● **Task objective**
Set the records down again. Match every line exactly.

*** Data for the task ***

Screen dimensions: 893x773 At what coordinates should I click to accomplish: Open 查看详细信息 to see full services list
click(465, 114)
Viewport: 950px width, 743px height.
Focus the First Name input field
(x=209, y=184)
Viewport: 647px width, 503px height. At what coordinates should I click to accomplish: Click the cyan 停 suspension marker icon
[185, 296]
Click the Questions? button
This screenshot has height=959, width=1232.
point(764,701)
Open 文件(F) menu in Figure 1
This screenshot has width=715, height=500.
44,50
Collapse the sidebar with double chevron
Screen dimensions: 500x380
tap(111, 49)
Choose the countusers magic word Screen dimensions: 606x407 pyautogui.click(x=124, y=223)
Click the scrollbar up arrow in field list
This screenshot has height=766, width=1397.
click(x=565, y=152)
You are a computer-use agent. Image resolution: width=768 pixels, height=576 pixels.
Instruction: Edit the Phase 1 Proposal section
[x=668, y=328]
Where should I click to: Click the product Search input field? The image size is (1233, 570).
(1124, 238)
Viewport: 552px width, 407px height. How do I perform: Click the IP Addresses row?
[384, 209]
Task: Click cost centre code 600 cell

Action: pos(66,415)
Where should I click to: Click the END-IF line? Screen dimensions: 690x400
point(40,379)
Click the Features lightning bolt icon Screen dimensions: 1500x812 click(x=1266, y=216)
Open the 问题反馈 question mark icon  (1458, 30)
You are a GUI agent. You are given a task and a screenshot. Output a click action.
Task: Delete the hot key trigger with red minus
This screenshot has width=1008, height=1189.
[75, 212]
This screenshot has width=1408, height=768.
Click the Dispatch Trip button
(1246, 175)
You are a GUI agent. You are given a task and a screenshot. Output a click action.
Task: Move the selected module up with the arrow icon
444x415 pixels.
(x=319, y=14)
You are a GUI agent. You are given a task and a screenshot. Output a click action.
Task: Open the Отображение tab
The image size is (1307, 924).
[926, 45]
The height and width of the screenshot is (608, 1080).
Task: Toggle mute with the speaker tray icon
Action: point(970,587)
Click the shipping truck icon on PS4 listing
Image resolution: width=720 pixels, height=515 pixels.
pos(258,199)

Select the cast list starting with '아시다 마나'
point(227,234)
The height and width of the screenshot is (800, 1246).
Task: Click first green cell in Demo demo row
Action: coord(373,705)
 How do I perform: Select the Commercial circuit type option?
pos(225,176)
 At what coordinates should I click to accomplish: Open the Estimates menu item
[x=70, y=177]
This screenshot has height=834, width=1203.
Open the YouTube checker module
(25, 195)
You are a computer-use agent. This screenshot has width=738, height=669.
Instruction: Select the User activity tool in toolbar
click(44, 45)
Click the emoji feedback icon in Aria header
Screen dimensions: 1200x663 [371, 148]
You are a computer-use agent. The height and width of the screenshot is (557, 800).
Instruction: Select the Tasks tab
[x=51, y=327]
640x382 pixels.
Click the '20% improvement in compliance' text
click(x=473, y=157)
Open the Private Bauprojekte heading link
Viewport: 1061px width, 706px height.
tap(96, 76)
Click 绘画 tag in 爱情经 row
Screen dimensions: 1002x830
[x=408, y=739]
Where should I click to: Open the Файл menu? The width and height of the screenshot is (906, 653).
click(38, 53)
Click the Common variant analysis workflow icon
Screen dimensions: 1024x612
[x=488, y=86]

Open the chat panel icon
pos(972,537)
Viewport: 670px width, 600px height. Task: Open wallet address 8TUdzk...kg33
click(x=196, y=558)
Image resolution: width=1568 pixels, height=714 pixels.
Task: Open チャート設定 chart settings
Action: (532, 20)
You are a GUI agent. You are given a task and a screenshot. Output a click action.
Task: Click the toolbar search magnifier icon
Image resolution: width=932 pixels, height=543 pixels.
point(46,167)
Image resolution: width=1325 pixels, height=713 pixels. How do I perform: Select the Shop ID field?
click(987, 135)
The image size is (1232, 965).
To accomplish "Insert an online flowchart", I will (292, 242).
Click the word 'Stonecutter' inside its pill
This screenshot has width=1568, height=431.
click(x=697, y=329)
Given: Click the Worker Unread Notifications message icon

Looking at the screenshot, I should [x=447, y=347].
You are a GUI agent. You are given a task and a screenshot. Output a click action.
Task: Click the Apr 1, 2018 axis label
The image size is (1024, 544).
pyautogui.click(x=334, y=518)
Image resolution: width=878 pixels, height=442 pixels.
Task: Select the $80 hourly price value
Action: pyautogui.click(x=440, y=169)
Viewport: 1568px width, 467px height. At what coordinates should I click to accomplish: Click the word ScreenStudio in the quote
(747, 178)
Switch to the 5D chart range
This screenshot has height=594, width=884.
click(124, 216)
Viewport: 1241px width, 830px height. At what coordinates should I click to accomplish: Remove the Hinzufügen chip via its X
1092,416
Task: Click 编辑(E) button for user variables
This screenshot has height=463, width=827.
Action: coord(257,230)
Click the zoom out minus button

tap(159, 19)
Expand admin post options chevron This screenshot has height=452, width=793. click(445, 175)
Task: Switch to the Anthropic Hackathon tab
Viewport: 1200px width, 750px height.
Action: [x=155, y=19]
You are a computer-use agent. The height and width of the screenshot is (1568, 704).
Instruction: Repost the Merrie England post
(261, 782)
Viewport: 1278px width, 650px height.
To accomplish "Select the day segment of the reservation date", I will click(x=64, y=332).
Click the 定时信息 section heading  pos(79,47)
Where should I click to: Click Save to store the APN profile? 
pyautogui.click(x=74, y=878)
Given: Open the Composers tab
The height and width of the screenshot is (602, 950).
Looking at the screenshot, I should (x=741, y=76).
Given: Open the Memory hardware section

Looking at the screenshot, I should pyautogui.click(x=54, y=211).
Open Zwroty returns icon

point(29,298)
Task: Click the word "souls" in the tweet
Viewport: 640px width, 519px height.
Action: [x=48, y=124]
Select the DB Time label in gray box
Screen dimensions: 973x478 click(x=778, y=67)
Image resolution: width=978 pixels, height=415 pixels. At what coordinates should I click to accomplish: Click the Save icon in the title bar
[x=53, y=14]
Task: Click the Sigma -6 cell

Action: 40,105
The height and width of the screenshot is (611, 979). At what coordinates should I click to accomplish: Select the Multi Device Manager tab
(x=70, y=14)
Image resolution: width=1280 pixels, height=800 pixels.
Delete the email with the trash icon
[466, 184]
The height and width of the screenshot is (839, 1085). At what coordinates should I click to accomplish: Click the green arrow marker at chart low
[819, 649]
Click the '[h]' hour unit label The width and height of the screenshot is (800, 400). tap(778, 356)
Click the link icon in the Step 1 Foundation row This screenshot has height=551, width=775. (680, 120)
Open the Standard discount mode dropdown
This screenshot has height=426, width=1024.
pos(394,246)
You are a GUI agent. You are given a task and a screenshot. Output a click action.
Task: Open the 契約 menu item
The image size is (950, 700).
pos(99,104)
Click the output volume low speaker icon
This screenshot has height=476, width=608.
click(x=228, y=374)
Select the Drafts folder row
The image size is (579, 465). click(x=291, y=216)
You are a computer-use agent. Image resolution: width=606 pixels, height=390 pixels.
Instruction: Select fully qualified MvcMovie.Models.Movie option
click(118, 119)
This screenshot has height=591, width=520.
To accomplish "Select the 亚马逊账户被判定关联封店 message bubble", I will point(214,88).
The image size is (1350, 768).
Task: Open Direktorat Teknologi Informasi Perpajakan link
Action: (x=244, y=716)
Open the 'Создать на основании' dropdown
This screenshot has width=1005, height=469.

***

● **Your response**
Screen dimensions: 893x773 At what coordinates should I click to accomplish: Open 查看详细信息 to see full services list
click(465, 114)
Viewport: 950px width, 743px height.
Focus the First Name input field
(x=209, y=184)
Viewport: 647px width, 503px height. At what coordinates should I click to accomplish: Click the cyan 停 suspension marker icon
[185, 296]
Click the Questions? button
This screenshot has height=959, width=1232.
point(764,701)
Open 文件(F) menu in Figure 1
This screenshot has width=715, height=500.
44,50
Collapse the sidebar with double chevron
Screen dimensions: 500x380
tap(111, 49)
Choose the countusers magic word Screen dimensions: 606x407 pyautogui.click(x=124, y=223)
Click the scrollbar up arrow in field list
This screenshot has height=766, width=1397.
click(x=565, y=152)
You are a computer-use agent. Image resolution: width=768 pixels, height=576 pixels.
Instruction: Edit the Phase 1 Proposal section
[x=668, y=328]
Where should I click to: Click the product Search input field? The image size is (1233, 570).
(1124, 238)
Viewport: 552px width, 407px height. How do I perform: Click the IP Addresses row?
[384, 209]
Task: Click cost centre code 600 cell

Action: pos(66,415)
Where should I click to: Click the END-IF line? Screen dimensions: 690x400
point(40,379)
Click the Features lightning bolt icon Screen dimensions: 1500x812 click(x=1266, y=216)
Open the 问题反馈 question mark icon  (1458, 30)
You are a GUI agent. You are given a task and a screenshot. Output a click action.
Task: Delete the hot key trigger with red minus
This screenshot has width=1008, height=1189.
[75, 212]
This screenshot has width=1408, height=768.
Click the Dispatch Trip button
(1246, 175)
You are a GUI agent. You are given a task and a screenshot. Output a click action.
Task: Move the selected module up with the arrow icon
444x415 pixels.
(x=319, y=14)
You are a GUI agent. You are given a task and a screenshot. Output a click action.
Task: Open the Отображение tab
The image size is (1307, 924).
[926, 45]
The height and width of the screenshot is (608, 1080).
Task: Toggle mute with the speaker tray icon
Action: point(970,587)
Click the shipping truck icon on PS4 listing
Image resolution: width=720 pixels, height=515 pixels.
pos(258,199)

Select the cast list starting with '아시다 마나'
point(227,234)
The height and width of the screenshot is (800, 1246).
Task: Click first green cell in Demo demo row
Action: coord(373,705)
 How do I perform: Select the Commercial circuit type option?
pos(225,176)
 At what coordinates should I click to accomplish: Open the Estimates menu item
[x=70, y=177]
This screenshot has height=834, width=1203.
Open the YouTube checker module
(25, 195)
You are a computer-use agent. This screenshot has width=738, height=669.
Instruction: Select the User activity tool in toolbar
click(44, 45)
Click the emoji feedback icon in Aria header
Screen dimensions: 1200x663 [371, 148]
You are a computer-use agent. The height and width of the screenshot is (557, 800).
Instruction: Select the Tasks tab
[x=51, y=327]
640x382 pixels.
Click the '20% improvement in compliance' text
click(x=473, y=157)
Open the Private Bauprojekte heading link
Viewport: 1061px width, 706px height.
tap(96, 76)
Click 绘画 tag in 爱情经 row
Screen dimensions: 1002x830
[x=408, y=739]
Where should I click to: Open the Файл menu? The width and height of the screenshot is (906, 653).
click(38, 53)
Click the Common variant analysis workflow icon
Screen dimensions: 1024x612
[x=488, y=86]

Open the chat panel icon
pos(972,537)
Viewport: 670px width, 600px height. Task: Open wallet address 8TUdzk...kg33
click(x=196, y=558)
Image resolution: width=1568 pixels, height=714 pixels.
Task: Open チャート設定 chart settings
Action: (532, 20)
You are a GUI agent. You are given a task and a screenshot. Output a click action.
Task: Click the toolbar search magnifier icon
Image resolution: width=932 pixels, height=543 pixels.
point(46,167)
Image resolution: width=1325 pixels, height=713 pixels. How do I perform: Select the Shop ID field?
click(987, 135)
The image size is (1232, 965).
To accomplish "Insert an online flowchart", I will (292, 242).
Click the word 'Stonecutter' inside its pill
This screenshot has width=1568, height=431.
click(x=697, y=329)
Given: Click the Worker Unread Notifications message icon

Looking at the screenshot, I should [x=447, y=347].
You are a GUI agent. You are given a task and a screenshot. Output a click action.
Task: Click the Apr 1, 2018 axis label
The image size is (1024, 544).
pyautogui.click(x=334, y=518)
Image resolution: width=878 pixels, height=442 pixels.
Task: Select the $80 hourly price value
Action: pyautogui.click(x=440, y=169)
Viewport: 1568px width, 467px height. At what coordinates should I click to accomplish: Click the word ScreenStudio in the quote
(747, 178)
Switch to the 5D chart range
This screenshot has height=594, width=884.
click(124, 216)
Viewport: 1241px width, 830px height. At what coordinates should I click to accomplish: Remove the Hinzufügen chip via its X
1092,416
Task: Click 编辑(E) button for user variables
This screenshot has height=463, width=827.
Action: coord(257,230)
Click the zoom out minus button

tap(159, 19)
Expand admin post options chevron This screenshot has height=452, width=793. click(445, 175)
Task: Switch to the Anthropic Hackathon tab
Viewport: 1200px width, 750px height.
Action: [x=155, y=19]
You are a computer-use agent. The height and width of the screenshot is (1568, 704).
Instruction: Repost the Merrie England post
(261, 782)
Viewport: 1278px width, 650px height.
To accomplish "Select the day segment of the reservation date", I will click(x=64, y=332).
Click the 定时信息 section heading  pos(79,47)
Where should I click to: Click Save to store the APN profile? 
pyautogui.click(x=74, y=878)
Given: Open the Composers tab
The height and width of the screenshot is (602, 950).
Looking at the screenshot, I should (x=741, y=76).
Given: Open the Memory hardware section

Looking at the screenshot, I should pyautogui.click(x=54, y=211).
Open Zwroty returns icon

point(29,298)
Task: Click the word "souls" in the tweet
Viewport: 640px width, 519px height.
Action: [x=48, y=124]
Select the DB Time label in gray box
Screen dimensions: 973x478 click(x=778, y=67)
Image resolution: width=978 pixels, height=415 pixels. At what coordinates should I click to accomplish: Click the Save icon in the title bar
[x=53, y=14]
Task: Click the Sigma -6 cell

Action: 40,105
The height and width of the screenshot is (611, 979). At what coordinates should I click to accomplish: Select the Multi Device Manager tab
(x=70, y=14)
Image resolution: width=1280 pixels, height=800 pixels.
Delete the email with the trash icon
[466, 184]
The height and width of the screenshot is (839, 1085). At what coordinates should I click to accomplish: Click the green arrow marker at chart low
[819, 649]
Click the '[h]' hour unit label The width and height of the screenshot is (800, 400). tap(778, 356)
Click the link icon in the Step 1 Foundation row This screenshot has height=551, width=775. (680, 120)
Open the Standard discount mode dropdown
This screenshot has height=426, width=1024.
pos(394,246)
You are a GUI agent. You are given a task and a screenshot. Output a click action.
Task: Open the 契約 menu item
The image size is (950, 700).
pos(99,104)
Click the output volume low speaker icon
This screenshot has height=476, width=608.
click(x=228, y=374)
Select the Drafts folder row
The image size is (579, 465). click(x=291, y=216)
You are a computer-use agent. Image resolution: width=606 pixels, height=390 pixels.
Instruction: Select fully qualified MvcMovie.Models.Movie option
click(118, 119)
This screenshot has height=591, width=520.
To accomplish "Select the 亚马逊账户被判定关联封店 message bubble", I will point(214,88).
The image size is (1350, 768).
Task: Open Direktorat Teknologi Informasi Perpajakan link
Action: (x=244, y=716)
Open the 'Создать на основании' dropdown
This screenshot has width=1005, height=469.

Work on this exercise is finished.